Extracted records

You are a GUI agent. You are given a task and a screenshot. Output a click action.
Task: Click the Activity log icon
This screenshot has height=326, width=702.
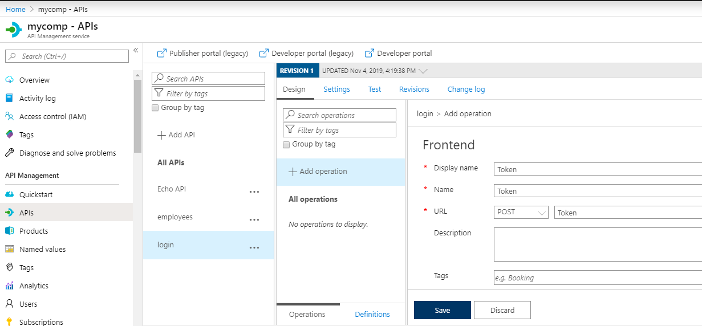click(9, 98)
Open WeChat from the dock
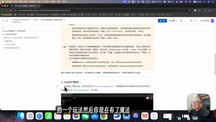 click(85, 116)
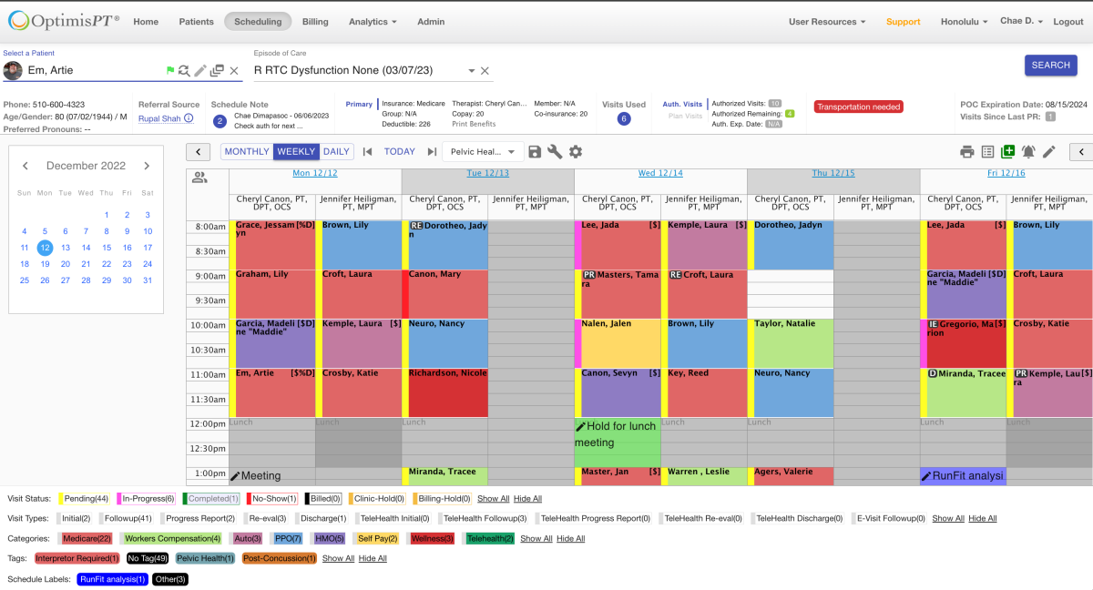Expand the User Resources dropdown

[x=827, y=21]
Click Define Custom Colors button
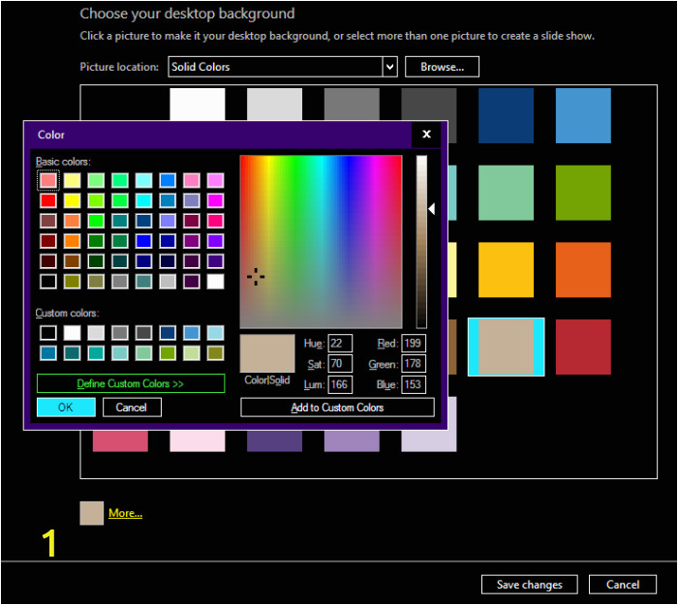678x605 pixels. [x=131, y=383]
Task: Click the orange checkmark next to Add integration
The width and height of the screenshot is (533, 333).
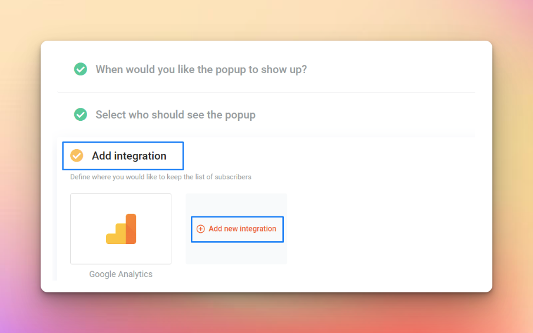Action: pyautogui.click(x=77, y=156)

### WHAT THE TASK ASKS
Copy out every entry above, character for character, excluding pictures.

### COMPLETED TASK
You are a GUI agent. You are given a task and a screenshot. Output a click action.
Task: Click the Activity log icon
This screenshot has height=326, width=702.
click(9, 98)
Open WeChat from the dock
 click(85, 116)
Expand the User Resources dropdown

[x=827, y=21]
Click Define Custom Colors button
678x605 pixels. [x=131, y=383]
Task: Click the orange checkmark next to Add integration
The width and height of the screenshot is (533, 333).
Action: pyautogui.click(x=77, y=156)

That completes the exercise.